━━━━━ RECORDS SUPPLIED ━━━━━

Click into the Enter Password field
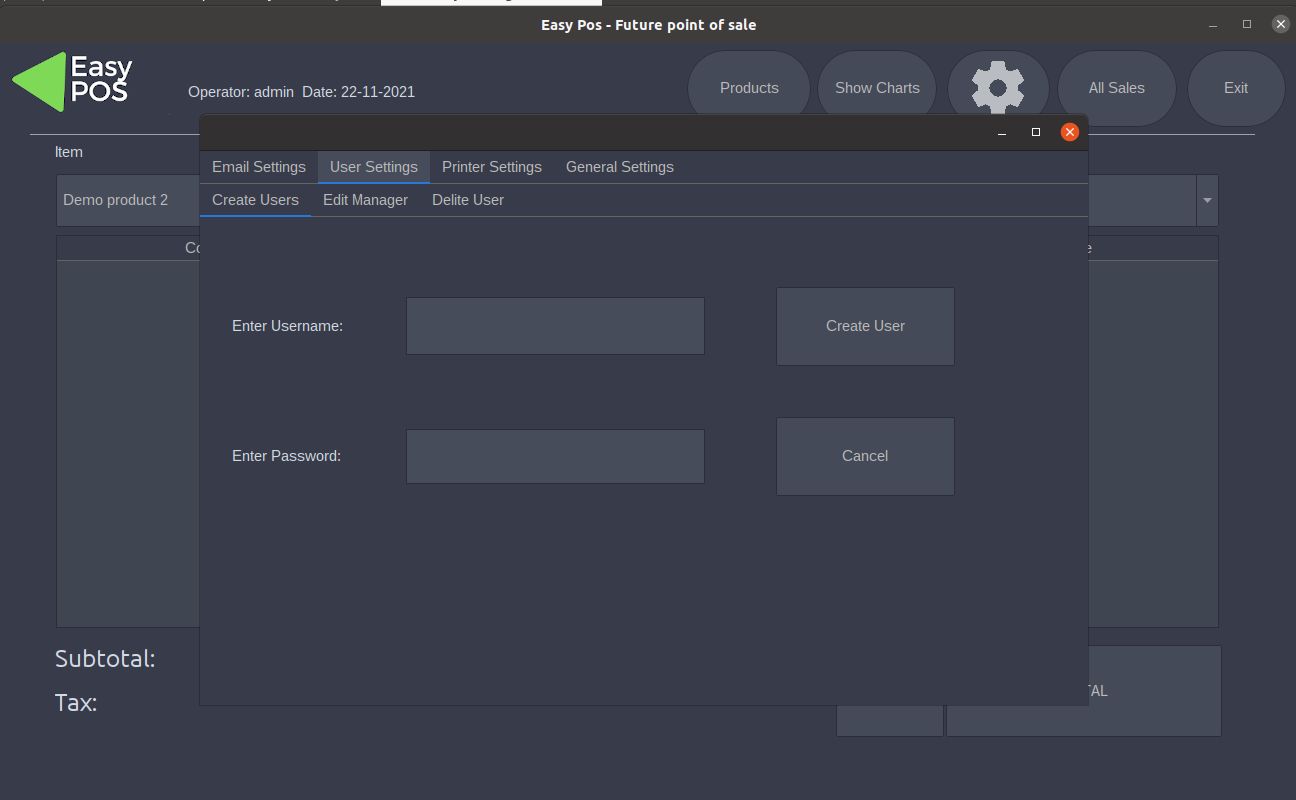[555, 456]
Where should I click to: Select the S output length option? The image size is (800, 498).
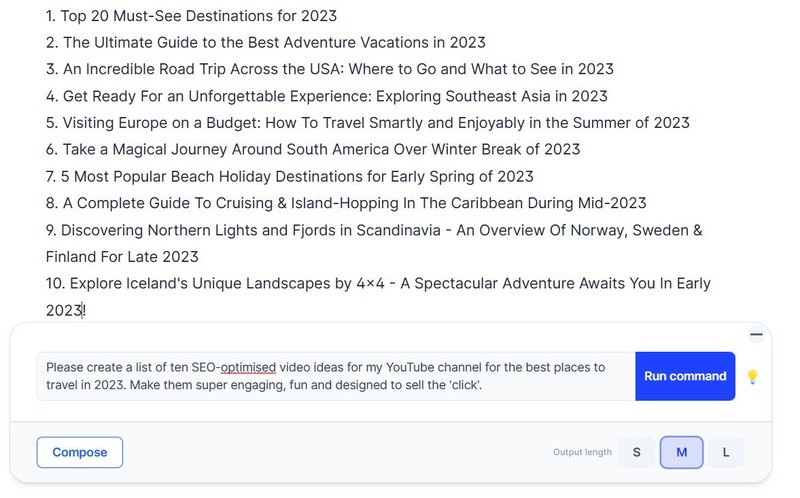[x=636, y=452]
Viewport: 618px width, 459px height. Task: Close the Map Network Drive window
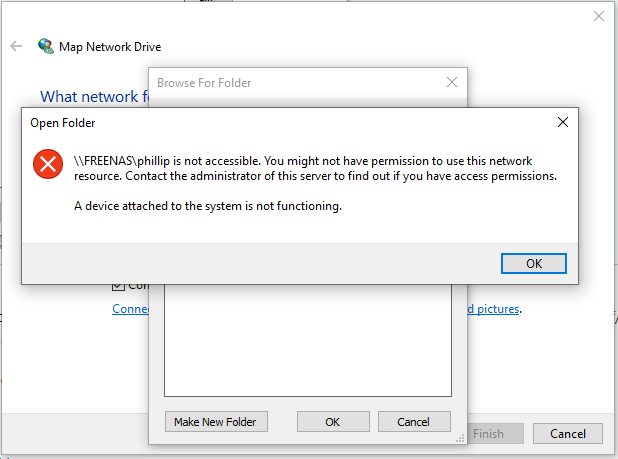(599, 16)
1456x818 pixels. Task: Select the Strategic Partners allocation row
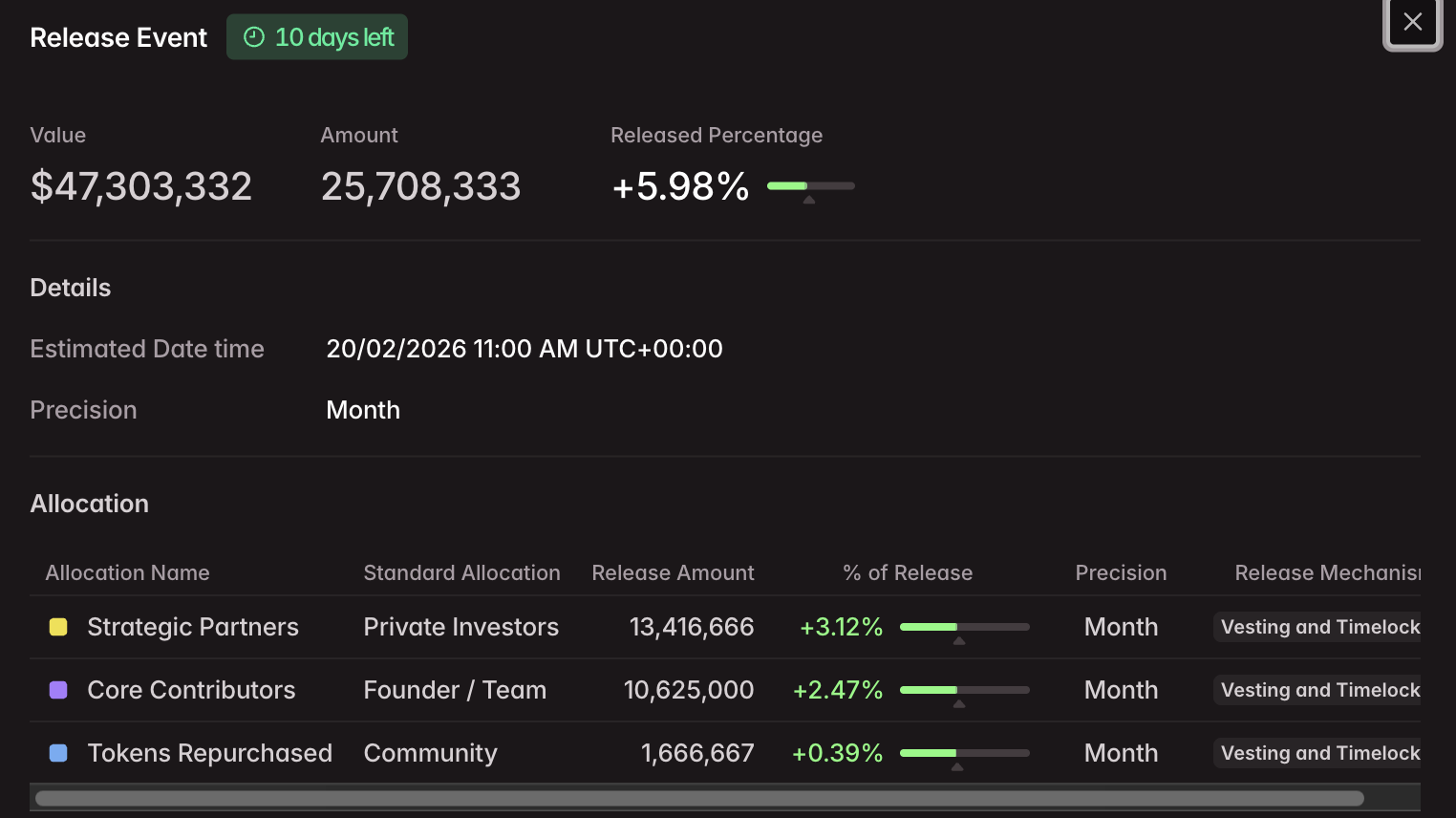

━━━━━

Copy out all the data exactly, skipping the pictures.

Click into the Enter Password field
[555, 456]
Where should I click to: Select the S output length option? The image size is (800, 498).
[x=636, y=452]
Viewport: 618px width, 459px height. Task: Close the Map Network Drive window
(599, 16)
1456x818 pixels. Task: Select the Strategic Partners allocation row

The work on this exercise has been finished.